● **What this task involves**: Once the records have been read, set every one down as it stands.

::::::

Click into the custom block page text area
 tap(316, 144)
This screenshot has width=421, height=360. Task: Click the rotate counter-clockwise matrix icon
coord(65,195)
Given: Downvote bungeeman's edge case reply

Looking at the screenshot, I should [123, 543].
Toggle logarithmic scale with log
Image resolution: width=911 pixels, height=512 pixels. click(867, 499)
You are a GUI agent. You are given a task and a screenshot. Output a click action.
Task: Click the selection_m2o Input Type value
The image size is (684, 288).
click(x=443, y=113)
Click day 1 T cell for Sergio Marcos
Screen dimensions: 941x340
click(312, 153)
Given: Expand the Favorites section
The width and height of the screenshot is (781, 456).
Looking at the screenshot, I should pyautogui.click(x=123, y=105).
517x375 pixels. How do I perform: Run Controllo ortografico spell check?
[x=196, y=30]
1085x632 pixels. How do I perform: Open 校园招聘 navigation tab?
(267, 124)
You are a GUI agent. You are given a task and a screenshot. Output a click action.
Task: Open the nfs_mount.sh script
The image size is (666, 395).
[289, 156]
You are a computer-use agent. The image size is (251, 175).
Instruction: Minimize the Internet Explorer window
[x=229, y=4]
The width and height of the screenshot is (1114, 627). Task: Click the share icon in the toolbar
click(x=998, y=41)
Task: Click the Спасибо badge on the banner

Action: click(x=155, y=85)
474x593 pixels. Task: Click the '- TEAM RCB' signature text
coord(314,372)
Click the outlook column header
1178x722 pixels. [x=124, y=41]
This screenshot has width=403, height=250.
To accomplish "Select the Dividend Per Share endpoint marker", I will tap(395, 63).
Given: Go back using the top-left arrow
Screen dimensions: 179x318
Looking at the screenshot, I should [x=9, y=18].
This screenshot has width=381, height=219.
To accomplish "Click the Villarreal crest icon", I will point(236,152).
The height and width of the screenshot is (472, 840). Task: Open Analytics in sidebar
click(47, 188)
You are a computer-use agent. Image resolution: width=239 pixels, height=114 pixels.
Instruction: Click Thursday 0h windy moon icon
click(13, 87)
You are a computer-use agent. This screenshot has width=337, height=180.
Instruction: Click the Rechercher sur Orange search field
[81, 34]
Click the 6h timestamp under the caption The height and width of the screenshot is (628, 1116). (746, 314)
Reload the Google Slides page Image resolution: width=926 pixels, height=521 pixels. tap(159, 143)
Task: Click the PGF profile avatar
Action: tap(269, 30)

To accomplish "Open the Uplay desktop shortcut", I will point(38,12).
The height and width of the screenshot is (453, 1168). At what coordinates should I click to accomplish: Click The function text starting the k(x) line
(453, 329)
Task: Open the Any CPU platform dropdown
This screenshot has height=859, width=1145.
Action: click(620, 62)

::::::

● **Answer to the exercise**:
Click into the custom block page text area
 tap(316, 144)
This screenshot has width=421, height=360. Task: Click the rotate counter-clockwise matrix icon
coord(65,195)
Given: Downvote bungeeman's edge case reply

Looking at the screenshot, I should [123, 543].
Toggle logarithmic scale with log
Image resolution: width=911 pixels, height=512 pixels. click(867, 499)
You are a GUI agent. You are given a task and a screenshot. Output a click action.
Task: Click the selection_m2o Input Type value
The image size is (684, 288).
click(x=443, y=113)
Click day 1 T cell for Sergio Marcos
Screen dimensions: 941x340
click(312, 153)
Given: Expand the Favorites section
The width and height of the screenshot is (781, 456).
Looking at the screenshot, I should pyautogui.click(x=123, y=105).
517x375 pixels. How do I perform: Run Controllo ortografico spell check?
[x=196, y=30]
1085x632 pixels. How do I perform: Open 校园招聘 navigation tab?
(267, 124)
You are a GUI agent. You are given a task and a screenshot. Output a click action.
Task: Open the nfs_mount.sh script
The image size is (666, 395).
[289, 156]
You are a computer-use agent. The image size is (251, 175).
Instruction: Minimize the Internet Explorer window
[x=229, y=4]
The width and height of the screenshot is (1114, 627). Task: Click the share icon in the toolbar
click(x=998, y=41)
Task: Click the Спасибо badge on the banner

Action: click(x=155, y=85)
474x593 pixels. Task: Click the '- TEAM RCB' signature text
coord(314,372)
Click the outlook column header
1178x722 pixels. [x=124, y=41]
This screenshot has width=403, height=250.
To accomplish "Select the Dividend Per Share endpoint marker", I will tap(395, 63).
Given: Go back using the top-left arrow
Screen dimensions: 179x318
Looking at the screenshot, I should [x=9, y=18].
This screenshot has width=381, height=219.
To accomplish "Click the Villarreal crest icon", I will point(236,152).
The height and width of the screenshot is (472, 840). Task: Open Analytics in sidebar
click(47, 188)
You are a computer-use agent. Image resolution: width=239 pixels, height=114 pixels.
Instruction: Click Thursday 0h windy moon icon
click(13, 87)
You are a computer-use agent. This screenshot has width=337, height=180.
Instruction: Click the Rechercher sur Orange search field
[81, 34]
Click the 6h timestamp under the caption The height and width of the screenshot is (628, 1116). (746, 314)
Reload the Google Slides page Image resolution: width=926 pixels, height=521 pixels. tap(159, 143)
Task: Click the PGF profile avatar
Action: tap(269, 30)

To accomplish "Open the Uplay desktop shortcut", I will point(38,12).
The height and width of the screenshot is (453, 1168). At what coordinates should I click to accomplish: Click The function text starting the k(x) line
(453, 329)
Task: Open the Any CPU platform dropdown
This screenshot has height=859, width=1145.
Action: click(620, 62)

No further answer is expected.